EXERCISE DETAILS
Reproduce the notes on joint fault and contributory negligence below, word for word and in full.

ARTICLE
============
Arises where two or more defenders have contributed in a material way to the same incident, meaning both are partially liable.

Anderson v St Andrews Ambulance Association

Two drivers were found to be at fault in causing collision in which a passenger was injured. This meant both had to pay damages to the pursuer.

Flemming v McGillivray

Negligent driving and not having insurance were considered two separate delicts rather than joint fault.

Turnbull v Frame

Defamatory statements made by two individuals were considered separate delicts and therefore damages were payable from both defenders separately rather than joint fault being established.

Law Reform (Contributory Negligence) Act 1945 s 1(1).

When contributory negligence can be established the pursuer could still be entitled to damages, just not full damages for the loss caused.

Anderson v Warburtons

Driver experiencing problems passed two laybys before stopping with car partially on road. Found to be 2/3 negligent for crash that occurred so only got 1/3 of damages.

Jones v Livox Quarries

Pursuer standing on towbar on back of vehicle was found to be contributory negligent for injuries sustained when a car crashed into the vehicle.
============
COLLECTED DATA
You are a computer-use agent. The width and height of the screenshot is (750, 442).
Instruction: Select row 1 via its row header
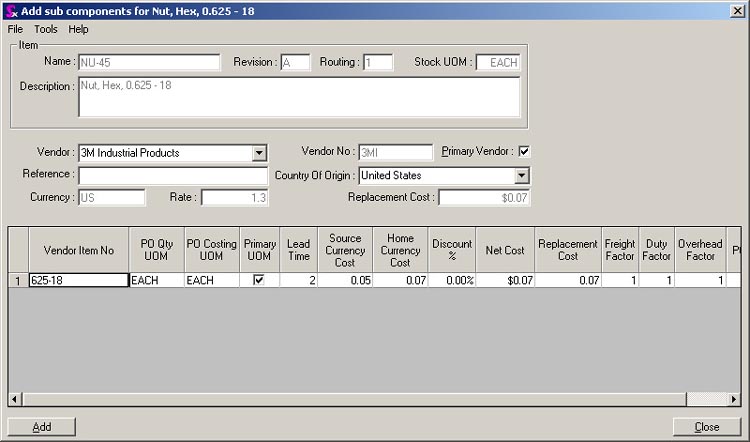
============
CORRECT OUTPUT
Arises where two or more defenders have contributed in a material way to the same incident, meaning both are partially liable.

Anderson v St Andrews Ambulance Association

Two drivers were found to be at fault in causing collision in which a passenger was injured. This meant both had to pay damages to the pursuer.

Flemming v McGillivray

Negligent driving and not having insurance were considered two separate delicts rather than joint fault.

Turnbull v Frame

Defamatory statements made by two individuals were considered separate delicts and therefore damages were payable from both defenders separately rather than joint fault being established.

Law Reform (Contributory Negligence) Act 1945 s 1(1).

When contributory negligence can be established the pursuer could still be entitled to damages, just not full damages for the loss caused.

Anderson v Warburtons

Driver experiencing problems passed two laybys before stopping with car partially on road. Found to be 2/3 negligent for crash that occurred so only got 1/3 of damages.

Jones v Livox Quarries

Pursuer standing on towbar on back of vehicle was found to be contributory negligent for injuries sustained when a car crashed into the vehicle.